Cyberfeminism Catalog Reading

Using an overhead camera and live projection, I would like to propose a demonstrative reading of the Cyberfeminism Catalog, a book that archives international, intersectional cyberfeminist activity from 1990–present. It includes a variety of content, including theoretical texts, hackerspaces, collectives, net art, digital rights groups, DIY teledildonics manuals, biohacktivism, data domination, and open source estrogen pioneers. Projects range from Bindi Girl (1990s net artwork about Indian American fetishization), Lower Body Poetry (1990s Taiwanese internet poetry group), Gynepunk (present-day Mexican biohacktivists that are self-proclaimed “cyborg witches of DIY gynecology”), and Assembly4 (present-day sex worker instance on Mastodon).

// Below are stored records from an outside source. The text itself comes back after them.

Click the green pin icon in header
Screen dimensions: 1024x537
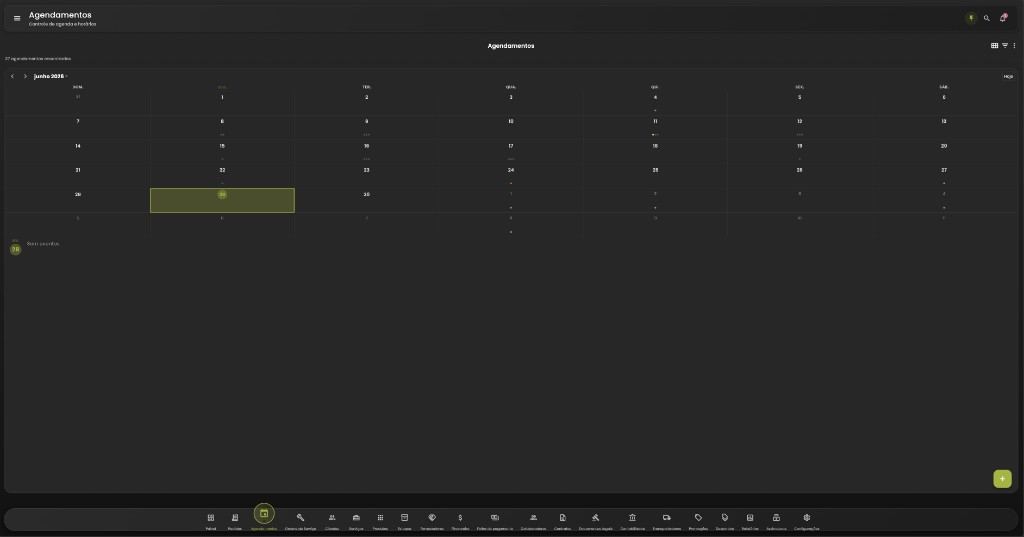[971, 18]
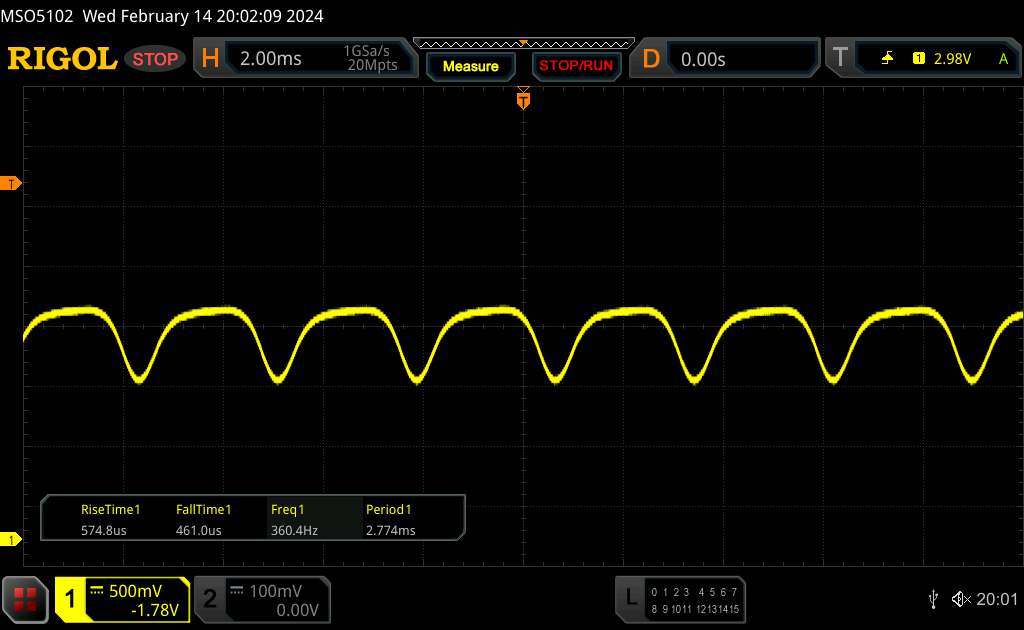1024x630 pixels.
Task: Select the yellow channel 1 ground marker
Action: pos(12,540)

The catalog currently includes hundreds of entries listed in chronological order. Each entry includes at least one cross reference, mirroring early hypertext structures. This allows readers to jump around the book. For example, VNS Matrix’s “A Cyberfeminist Manifesto from the 21st Century” (1991) connects to Jenna Sutela’s “Orgs: From Slime Mold to Silicon Valley” (2017) then “Courageous Cunts” (2012). The overhead camera will project a live feed of the book on top of a table as I flip through, reading entries, demonstrating the cross-referencing structure, and introducing the breadth of what cyberfeminism has come to include in the past three decades.